Emile Davis, right, 21 and of Indianapolis, pulls a cart that contains her belongings with some help from her mother, Hilary Davis-Reed, to Reeve Hall on the Indiana State University campus. Staff photo by Joseph C. Garza

Emile Davis, right, 21 and of Indianapolis, pulls a cart that contains her belongings with some help from her mother, Hilary Davis-Reed, to Reeve Hall on the Indiana State University campus. Staff photo by Joseph C. Garza

TERRE HAUTE — Logan Rassel will complete her final year at Indiana State University as part of a history-making group that is the first to live in a new, $25 million residence hall.

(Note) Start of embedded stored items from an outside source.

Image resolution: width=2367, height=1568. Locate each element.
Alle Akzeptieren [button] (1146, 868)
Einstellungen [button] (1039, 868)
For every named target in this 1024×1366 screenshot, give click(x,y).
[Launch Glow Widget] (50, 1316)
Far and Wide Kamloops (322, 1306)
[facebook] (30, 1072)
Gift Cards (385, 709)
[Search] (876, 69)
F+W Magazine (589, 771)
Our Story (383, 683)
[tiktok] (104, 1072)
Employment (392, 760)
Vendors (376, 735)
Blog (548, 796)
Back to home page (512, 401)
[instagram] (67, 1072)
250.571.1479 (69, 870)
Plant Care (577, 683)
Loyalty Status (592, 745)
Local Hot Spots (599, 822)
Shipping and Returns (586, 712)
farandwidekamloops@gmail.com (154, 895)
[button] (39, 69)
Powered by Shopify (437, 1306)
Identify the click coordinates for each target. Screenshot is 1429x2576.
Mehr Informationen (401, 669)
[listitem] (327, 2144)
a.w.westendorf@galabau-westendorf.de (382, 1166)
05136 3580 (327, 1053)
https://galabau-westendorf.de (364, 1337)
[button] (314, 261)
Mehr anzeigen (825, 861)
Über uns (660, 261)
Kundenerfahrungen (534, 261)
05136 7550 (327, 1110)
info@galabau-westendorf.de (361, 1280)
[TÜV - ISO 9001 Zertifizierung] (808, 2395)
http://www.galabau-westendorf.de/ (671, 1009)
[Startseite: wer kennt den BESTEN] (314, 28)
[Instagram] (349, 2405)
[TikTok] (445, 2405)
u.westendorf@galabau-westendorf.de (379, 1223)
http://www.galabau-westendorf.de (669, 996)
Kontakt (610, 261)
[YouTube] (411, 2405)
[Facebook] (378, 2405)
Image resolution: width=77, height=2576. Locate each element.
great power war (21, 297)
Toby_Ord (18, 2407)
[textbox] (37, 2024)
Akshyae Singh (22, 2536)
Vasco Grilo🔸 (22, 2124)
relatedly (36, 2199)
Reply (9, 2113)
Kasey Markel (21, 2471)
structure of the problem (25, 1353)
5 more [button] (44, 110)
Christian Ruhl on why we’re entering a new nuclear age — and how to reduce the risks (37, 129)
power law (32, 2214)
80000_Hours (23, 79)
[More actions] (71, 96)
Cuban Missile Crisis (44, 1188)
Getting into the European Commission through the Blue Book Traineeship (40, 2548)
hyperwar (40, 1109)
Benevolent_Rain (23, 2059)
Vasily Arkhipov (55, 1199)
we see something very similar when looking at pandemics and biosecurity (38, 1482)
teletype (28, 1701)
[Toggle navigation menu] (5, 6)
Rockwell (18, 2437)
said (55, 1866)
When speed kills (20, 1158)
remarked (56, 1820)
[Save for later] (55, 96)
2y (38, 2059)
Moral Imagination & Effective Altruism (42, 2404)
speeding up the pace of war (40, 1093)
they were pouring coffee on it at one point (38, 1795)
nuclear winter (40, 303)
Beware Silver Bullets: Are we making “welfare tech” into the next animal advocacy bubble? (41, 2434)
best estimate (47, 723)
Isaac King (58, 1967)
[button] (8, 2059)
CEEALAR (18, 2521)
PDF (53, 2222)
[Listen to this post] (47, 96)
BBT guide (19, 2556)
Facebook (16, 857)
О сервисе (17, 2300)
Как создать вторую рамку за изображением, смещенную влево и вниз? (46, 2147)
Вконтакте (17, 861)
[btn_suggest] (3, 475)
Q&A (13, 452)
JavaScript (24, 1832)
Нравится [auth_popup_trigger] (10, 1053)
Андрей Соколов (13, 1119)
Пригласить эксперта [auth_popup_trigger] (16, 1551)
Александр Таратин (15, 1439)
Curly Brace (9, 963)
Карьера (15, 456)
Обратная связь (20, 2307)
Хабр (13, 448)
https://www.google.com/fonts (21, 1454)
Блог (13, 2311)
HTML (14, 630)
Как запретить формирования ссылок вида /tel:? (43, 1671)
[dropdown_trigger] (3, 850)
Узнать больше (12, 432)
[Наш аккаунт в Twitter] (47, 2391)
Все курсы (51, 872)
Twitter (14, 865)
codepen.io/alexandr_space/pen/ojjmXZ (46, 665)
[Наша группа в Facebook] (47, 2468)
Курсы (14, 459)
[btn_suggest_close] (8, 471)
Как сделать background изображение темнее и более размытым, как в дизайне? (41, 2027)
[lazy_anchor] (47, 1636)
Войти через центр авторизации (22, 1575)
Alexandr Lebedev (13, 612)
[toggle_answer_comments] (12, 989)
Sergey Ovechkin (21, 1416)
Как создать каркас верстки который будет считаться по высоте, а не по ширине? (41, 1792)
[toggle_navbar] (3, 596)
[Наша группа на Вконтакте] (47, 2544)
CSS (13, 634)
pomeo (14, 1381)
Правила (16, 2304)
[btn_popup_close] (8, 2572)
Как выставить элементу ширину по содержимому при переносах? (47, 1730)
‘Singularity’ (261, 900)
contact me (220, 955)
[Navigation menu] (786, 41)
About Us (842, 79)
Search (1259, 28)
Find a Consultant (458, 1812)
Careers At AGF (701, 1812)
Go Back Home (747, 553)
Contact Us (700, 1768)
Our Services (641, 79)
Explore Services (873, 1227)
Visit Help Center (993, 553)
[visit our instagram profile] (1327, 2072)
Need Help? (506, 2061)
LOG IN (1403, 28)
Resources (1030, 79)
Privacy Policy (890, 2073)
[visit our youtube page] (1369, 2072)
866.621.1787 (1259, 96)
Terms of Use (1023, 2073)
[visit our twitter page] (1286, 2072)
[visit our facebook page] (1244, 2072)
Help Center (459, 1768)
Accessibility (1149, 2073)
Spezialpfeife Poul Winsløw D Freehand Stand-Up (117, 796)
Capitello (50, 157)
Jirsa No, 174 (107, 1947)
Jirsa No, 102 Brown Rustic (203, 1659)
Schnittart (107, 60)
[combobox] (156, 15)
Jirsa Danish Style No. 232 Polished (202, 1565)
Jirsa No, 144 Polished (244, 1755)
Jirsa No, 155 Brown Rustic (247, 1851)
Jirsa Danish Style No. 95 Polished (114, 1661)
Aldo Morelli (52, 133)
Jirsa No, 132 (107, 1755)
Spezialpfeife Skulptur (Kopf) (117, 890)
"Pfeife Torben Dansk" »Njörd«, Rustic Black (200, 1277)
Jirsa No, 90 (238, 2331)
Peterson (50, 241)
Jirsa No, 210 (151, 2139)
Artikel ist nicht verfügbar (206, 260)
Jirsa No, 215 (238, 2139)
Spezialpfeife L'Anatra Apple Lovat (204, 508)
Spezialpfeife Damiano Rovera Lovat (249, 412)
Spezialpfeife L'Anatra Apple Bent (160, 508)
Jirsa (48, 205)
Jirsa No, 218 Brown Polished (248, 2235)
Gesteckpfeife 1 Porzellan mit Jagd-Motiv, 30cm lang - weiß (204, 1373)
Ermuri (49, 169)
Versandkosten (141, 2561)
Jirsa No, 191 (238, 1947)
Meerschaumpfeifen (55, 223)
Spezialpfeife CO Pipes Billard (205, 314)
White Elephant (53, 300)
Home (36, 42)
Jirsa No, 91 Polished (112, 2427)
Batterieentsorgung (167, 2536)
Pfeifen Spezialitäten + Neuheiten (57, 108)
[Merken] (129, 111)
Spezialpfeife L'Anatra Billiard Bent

On Wednesday, she moved into Reeve Hall, the first new residence hall to be constructed on ISU’s campus in more than 40 years. Eight sororities will live in the complex, which consists of two buildings, each separated into four units for small-group housing.

The townhouse style housing is four stories high and centrally located on campus, near the Student Recreation Center, Cunningham Library and Hulman Memorial Student Union.

Rassel, the president of Alpha Omicron Pi sorority, is looking forward to a new year, her last at ISU, in new accommodations. “We have almost our entire sorority living here,” she said. She believes the new residence hall will help with recruiting.

“The rooms are bigger, the meeting spaces are bigger,” she said. Most sororities previously were housed in Lincoln Quad.

The new residential complex “is a symbol of our Greek community at ISU growing as a whole,” said Rassel, who is from Valparaiso, but whose parents are Terre Haute natives. Her grandfather, Herm Rassel, operated a downtown clothing store on Wabash Avenue.

Planning for the Reeve Hall complex, which contains 360 beds and 128,256 square feet of space, has been a collaborative effort between Residential Life and fraternity/sorority life, according to ISU President Dan Bradley.

“Our goal is to increase the participation in Greek life, and this new facility should help make that possible,” Bradley said.

A mix of double and single rooms — totaling 45 beds — is contained in each housing unit or pod.

The first floor of each four-story pod contains a kitchenette, laundry facility, TV/lounge area, office, presidential suite and multi-purpose meeting room or “chapter” room. Each building unit also has access to a terrace.

Reeve Hall is the first new residence hall construction on ISU’s campus since Lincoln Quad in 1969. It is being funded through a combination of housing reserves and the issuance of long-term debt; debt service is paid by the housing system.

The new housing is important for Greek life on campus, Rassel said. “It shows we’re stepping up as a community. … ISU is supporting us by making this new housing,” she said.

Megan Schumacher, a senior and Alpha Omicron Pi member, lives on the fourth floor of the sorority’s unit and has her own room and private bath. “It’s awesome,” she said. “We’re the first people to live here.”

Rassel lives on the ground floor in a “Presidential Suite,” a single room with private bath, and while it’s more costly, she applied for and received a scholarship through the sorority’s national headquarters that covers most of the costs.

Jessica Robinson, ISU associate director of residential life, said that the university conducted focus groups before building Reeve. Sorority members wanted to be housed together, but they also wanted a variety of rooms and a meeting space.

Housing options in Reeve include both double and single rooms with community bathrooms as well as double and single rooms with in-room bathrooms.